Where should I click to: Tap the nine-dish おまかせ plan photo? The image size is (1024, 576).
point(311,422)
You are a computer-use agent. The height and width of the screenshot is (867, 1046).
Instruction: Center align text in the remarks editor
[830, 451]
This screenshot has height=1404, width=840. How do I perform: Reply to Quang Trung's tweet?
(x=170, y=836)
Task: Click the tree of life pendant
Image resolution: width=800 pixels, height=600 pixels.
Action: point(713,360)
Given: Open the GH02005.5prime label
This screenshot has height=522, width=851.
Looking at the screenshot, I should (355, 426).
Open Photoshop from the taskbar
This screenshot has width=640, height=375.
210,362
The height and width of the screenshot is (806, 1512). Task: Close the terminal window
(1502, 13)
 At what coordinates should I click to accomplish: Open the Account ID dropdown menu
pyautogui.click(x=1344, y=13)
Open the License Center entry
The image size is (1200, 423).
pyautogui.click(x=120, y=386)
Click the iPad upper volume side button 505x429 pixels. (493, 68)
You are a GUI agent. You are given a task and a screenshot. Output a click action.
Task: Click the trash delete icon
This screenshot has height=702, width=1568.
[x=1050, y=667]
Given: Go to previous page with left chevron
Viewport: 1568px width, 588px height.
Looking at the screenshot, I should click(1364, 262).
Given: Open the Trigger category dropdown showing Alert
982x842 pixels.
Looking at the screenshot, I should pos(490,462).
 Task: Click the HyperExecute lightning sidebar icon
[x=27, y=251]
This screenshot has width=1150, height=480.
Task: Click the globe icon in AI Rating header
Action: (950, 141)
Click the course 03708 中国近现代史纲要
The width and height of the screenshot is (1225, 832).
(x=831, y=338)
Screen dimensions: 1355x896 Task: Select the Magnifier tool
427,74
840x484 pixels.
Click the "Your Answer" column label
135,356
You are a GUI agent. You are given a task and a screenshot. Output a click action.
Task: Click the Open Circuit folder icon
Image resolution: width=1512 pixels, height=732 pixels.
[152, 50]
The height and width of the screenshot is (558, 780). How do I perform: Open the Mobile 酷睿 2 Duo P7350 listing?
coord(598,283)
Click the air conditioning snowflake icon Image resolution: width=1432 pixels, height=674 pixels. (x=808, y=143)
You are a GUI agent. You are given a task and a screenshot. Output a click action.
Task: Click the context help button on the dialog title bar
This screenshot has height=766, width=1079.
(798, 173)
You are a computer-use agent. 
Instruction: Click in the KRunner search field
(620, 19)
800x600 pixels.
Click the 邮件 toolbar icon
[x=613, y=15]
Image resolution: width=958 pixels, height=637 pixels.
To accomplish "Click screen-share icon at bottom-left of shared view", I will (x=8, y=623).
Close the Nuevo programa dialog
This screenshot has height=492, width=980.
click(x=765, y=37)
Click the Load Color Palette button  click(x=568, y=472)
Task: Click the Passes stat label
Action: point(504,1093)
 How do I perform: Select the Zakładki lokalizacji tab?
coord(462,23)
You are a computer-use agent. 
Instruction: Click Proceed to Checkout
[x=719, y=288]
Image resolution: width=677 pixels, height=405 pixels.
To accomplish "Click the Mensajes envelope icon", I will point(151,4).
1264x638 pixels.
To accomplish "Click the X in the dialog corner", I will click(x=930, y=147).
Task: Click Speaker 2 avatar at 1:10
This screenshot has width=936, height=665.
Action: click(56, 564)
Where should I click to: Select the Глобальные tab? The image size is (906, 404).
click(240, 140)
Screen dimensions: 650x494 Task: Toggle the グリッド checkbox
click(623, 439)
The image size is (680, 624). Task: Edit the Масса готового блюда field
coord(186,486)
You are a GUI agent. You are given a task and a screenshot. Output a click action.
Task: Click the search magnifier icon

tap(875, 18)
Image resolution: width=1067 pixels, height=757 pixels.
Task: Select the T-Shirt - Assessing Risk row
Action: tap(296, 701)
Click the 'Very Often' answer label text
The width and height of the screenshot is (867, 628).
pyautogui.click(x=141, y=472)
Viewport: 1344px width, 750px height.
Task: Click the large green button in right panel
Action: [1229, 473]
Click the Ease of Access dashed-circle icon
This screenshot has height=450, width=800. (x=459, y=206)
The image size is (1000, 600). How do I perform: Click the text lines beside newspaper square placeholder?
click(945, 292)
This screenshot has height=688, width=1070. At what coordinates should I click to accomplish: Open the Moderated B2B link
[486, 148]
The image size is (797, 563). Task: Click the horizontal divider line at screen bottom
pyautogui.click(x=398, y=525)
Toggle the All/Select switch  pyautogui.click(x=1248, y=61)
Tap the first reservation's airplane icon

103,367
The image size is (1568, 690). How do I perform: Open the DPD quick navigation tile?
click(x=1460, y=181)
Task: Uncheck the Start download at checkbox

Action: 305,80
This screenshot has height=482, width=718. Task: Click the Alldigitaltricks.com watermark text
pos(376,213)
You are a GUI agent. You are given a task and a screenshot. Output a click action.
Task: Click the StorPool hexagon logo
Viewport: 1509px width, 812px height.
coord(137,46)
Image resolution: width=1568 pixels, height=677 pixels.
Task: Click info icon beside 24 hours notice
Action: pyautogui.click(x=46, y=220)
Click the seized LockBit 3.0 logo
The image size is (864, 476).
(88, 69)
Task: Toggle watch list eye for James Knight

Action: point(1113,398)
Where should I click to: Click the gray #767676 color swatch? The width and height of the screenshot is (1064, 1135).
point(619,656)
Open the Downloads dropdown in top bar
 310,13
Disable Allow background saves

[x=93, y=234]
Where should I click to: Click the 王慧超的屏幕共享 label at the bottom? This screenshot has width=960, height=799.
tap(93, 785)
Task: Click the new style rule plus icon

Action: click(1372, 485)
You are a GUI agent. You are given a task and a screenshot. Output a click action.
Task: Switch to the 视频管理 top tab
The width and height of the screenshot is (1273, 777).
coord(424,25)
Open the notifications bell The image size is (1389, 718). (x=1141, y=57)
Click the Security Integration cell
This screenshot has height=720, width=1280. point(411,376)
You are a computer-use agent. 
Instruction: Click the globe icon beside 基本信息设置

+++

**Assignment:**
Start at the first line of the entries and stop at the line that contains "Click the course 03708 中国近现代史纲要". Repeat every line in that span exactly, and nothing beyond it.

**Response:**
Where should I click to: Tap the nine-dish おまかせ plan photo? The image size is (1024, 576).
point(311,422)
You are a computer-use agent. The height and width of the screenshot is (867, 1046).
Instruction: Center align text in the remarks editor
[830, 451]
This screenshot has height=1404, width=840. How do I perform: Reply to Quang Trung's tweet?
(x=170, y=836)
Task: Click the tree of life pendant
Image resolution: width=800 pixels, height=600 pixels.
Action: point(713,360)
Given: Open the GH02005.5prime label
This screenshot has height=522, width=851.
Looking at the screenshot, I should (355, 426).
Open Photoshop from the taskbar
This screenshot has width=640, height=375.
210,362
The height and width of the screenshot is (806, 1512). Task: Close the terminal window
(1502, 13)
 At what coordinates should I click to accomplish: Open the Account ID dropdown menu
pyautogui.click(x=1344, y=13)
Open the License Center entry
The image size is (1200, 423).
pyautogui.click(x=120, y=386)
Click the iPad upper volume side button 505x429 pixels. (493, 68)
You are a GUI agent. You are given a task and a screenshot. Output a click action.
Task: Click the trash delete icon
This screenshot has height=702, width=1568.
[x=1050, y=667]
Given: Go to previous page with left chevron
Viewport: 1568px width, 588px height.
Looking at the screenshot, I should click(1364, 262).
Given: Open the Trigger category dropdown showing Alert
982x842 pixels.
Looking at the screenshot, I should pos(490,462).
 Task: Click the HyperExecute lightning sidebar icon
[x=27, y=251]
This screenshot has width=1150, height=480.
Task: Click the globe icon in AI Rating header
Action: (950, 141)
Click the course 03708 中国近现代史纲要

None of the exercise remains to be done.